## CONSIGNE
Répondez à ces questions à l'aide du texte ci-dessous sur l'engagement tiers-mondiste de Sékou :
(a) Dans quel pays Sékou fait-il son premier voyage après la proclamation de l'indépendance ?
(b) Avec qui proclame-t-il une Union des États Africains ?
(c) À quelle session de l'Onu assiste-t-il en particulier ?

## EXTRAIT DU DOCUMENT
Tiers-mondiste engagé

 

Sur le plan international, Sékou donne d'emblée la priorité à l'unité africaine[1], à l'appui aux mouvements de libération, à la lutte contre l'impérialisme et le néo-colonialisme, au non alignement. Son premier voyage après la proclamation de l'indépendance est pour le Ghana, indépendant depuis dix huit mois: cinq ans avant l'OUA, il proclame alors, avec Nkrumah, une Union des États Africains. Il prononce à l'Onu - en un français brillant - des discours véhéments: il assiste en particulier à la session de 1960 où sont adoptés les principaux textes sur la décolonisation.

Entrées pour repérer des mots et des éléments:
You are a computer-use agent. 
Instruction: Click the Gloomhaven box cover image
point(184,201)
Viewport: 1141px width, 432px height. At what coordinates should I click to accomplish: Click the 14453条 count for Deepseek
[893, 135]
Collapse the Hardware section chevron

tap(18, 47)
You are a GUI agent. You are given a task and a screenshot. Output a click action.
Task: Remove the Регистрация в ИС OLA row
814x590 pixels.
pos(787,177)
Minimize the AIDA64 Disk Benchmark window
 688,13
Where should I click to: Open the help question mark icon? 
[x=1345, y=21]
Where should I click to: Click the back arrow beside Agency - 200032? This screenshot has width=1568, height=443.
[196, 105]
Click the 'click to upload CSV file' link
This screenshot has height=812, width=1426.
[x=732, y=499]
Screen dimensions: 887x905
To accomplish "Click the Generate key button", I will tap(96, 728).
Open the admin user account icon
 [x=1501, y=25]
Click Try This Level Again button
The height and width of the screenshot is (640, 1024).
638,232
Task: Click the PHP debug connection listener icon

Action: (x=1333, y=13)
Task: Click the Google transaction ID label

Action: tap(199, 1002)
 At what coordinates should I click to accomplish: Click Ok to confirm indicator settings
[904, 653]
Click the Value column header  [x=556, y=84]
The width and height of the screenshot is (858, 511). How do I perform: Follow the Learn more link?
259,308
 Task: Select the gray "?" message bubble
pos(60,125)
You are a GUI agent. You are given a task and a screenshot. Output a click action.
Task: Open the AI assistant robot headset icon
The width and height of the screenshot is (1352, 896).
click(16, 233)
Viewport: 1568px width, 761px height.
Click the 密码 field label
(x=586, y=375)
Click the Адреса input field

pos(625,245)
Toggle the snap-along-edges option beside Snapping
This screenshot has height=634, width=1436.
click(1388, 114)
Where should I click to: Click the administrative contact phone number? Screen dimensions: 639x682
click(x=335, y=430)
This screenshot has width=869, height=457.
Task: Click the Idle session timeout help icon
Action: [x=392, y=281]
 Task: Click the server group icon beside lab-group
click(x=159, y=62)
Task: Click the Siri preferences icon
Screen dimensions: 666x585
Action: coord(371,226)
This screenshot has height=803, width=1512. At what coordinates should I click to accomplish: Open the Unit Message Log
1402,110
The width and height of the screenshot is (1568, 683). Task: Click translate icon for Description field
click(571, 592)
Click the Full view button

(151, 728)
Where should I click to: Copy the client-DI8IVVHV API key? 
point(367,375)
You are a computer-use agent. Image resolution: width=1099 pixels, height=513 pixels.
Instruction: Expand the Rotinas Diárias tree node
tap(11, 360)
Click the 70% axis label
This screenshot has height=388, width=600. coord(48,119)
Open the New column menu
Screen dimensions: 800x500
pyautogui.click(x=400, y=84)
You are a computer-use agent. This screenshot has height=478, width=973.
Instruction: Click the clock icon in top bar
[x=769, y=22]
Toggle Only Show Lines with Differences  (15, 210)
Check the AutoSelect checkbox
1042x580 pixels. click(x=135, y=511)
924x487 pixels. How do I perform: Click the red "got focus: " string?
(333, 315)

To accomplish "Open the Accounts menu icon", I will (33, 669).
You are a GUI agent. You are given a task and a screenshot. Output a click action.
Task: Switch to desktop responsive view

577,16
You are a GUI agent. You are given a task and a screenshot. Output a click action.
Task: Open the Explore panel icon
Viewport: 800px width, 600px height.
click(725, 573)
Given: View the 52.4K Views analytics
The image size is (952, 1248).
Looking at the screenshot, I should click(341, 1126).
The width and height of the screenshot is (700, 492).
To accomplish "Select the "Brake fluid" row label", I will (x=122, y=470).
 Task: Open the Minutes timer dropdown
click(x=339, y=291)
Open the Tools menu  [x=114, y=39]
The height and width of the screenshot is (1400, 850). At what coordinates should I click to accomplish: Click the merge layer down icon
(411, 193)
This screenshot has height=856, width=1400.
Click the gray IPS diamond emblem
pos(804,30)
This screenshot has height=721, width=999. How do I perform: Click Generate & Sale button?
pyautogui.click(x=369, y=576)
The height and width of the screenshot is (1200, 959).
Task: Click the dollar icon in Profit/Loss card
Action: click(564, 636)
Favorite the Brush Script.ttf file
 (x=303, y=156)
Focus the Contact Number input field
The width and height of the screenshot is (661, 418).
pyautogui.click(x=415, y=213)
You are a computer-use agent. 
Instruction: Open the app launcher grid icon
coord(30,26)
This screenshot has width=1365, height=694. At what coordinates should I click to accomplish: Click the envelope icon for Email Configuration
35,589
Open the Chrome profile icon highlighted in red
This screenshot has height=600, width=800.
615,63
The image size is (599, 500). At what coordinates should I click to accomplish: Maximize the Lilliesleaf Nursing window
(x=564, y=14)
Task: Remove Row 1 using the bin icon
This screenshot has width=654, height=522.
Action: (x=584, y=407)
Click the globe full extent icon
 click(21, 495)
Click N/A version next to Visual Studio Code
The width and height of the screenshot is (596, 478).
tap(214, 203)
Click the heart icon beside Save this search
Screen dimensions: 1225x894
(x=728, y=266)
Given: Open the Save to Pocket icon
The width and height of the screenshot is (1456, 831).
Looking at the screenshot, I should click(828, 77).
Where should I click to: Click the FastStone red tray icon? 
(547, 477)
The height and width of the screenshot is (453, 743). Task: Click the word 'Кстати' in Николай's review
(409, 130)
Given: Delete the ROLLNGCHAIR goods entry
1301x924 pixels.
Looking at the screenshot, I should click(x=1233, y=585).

## RÉPONSE ATTENDUE
(a) Au Ghana.
(b) Avec Nkrumah.
(c) À la session de 1960, où sont adoptés les principaux textes sur la décolonisation.